WHAT YOU ARE ASKED TO DO: Exclude the pictures and set down, unaltered, the lines from the one that holds "Instruction: Open the" through the end of the data.

RECORDS SUPPLIED:
◇ ◇ ◇ ◇ ◇

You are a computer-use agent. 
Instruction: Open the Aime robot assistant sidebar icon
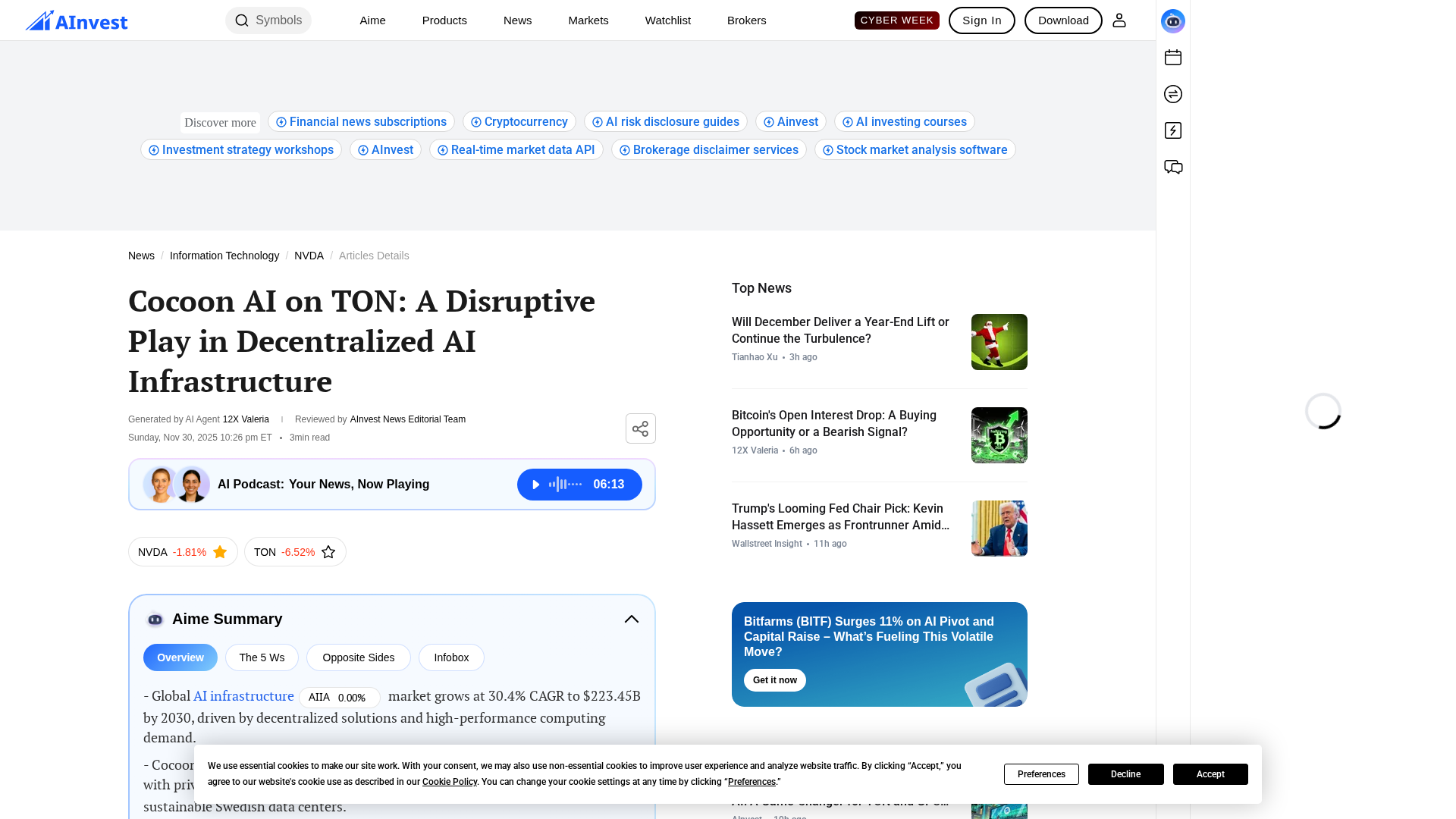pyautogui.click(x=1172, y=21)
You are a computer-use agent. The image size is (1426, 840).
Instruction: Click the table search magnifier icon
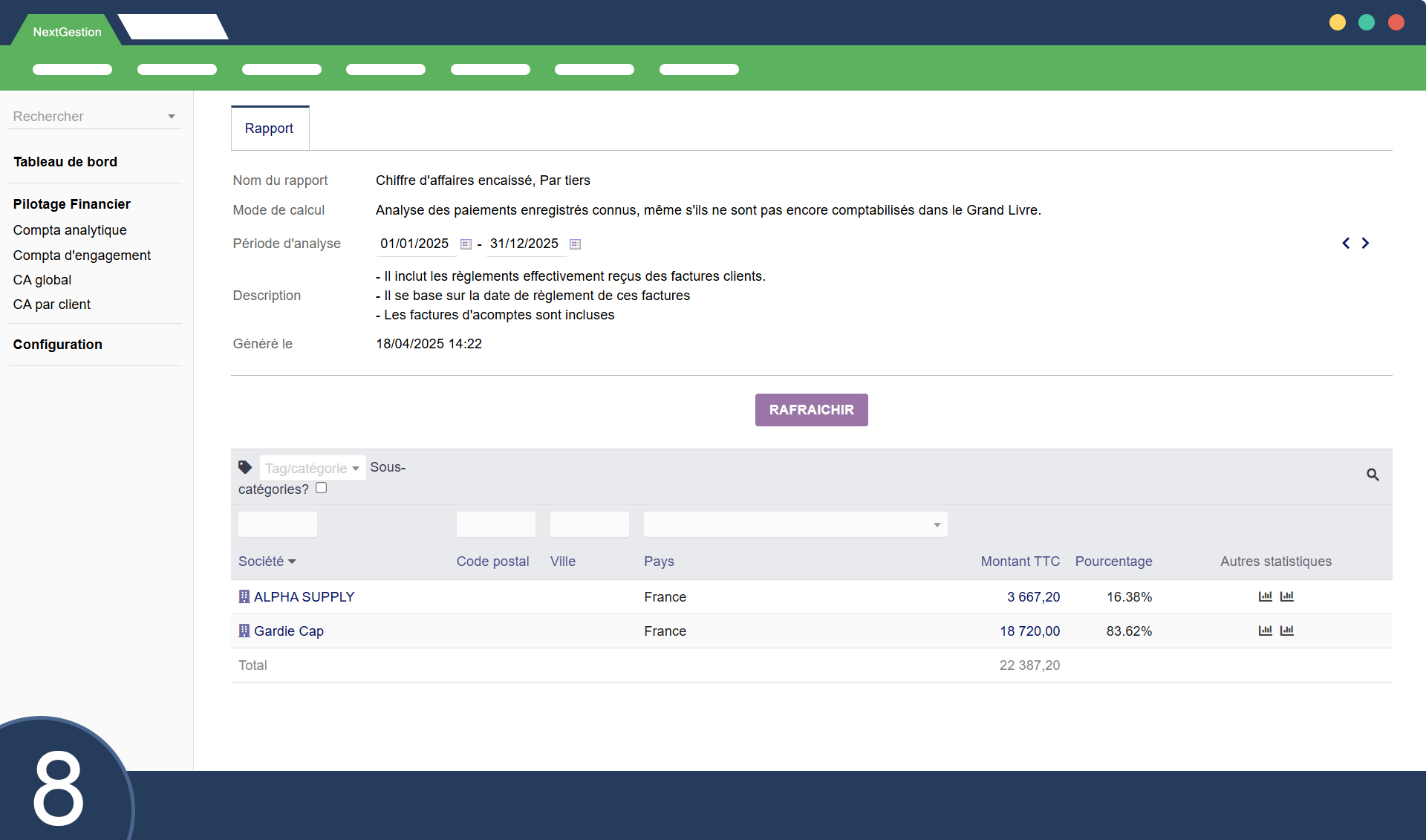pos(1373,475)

◇ ◇ ◇ ◇ ◇

EXERCISE ANSWER:
Instruction: Open the Aime robot assistant sidebar icon
pyautogui.click(x=1172, y=21)
You are a computer-use agent. The image size is (1426, 840).
Instruction: Click the table search magnifier icon
pos(1373,475)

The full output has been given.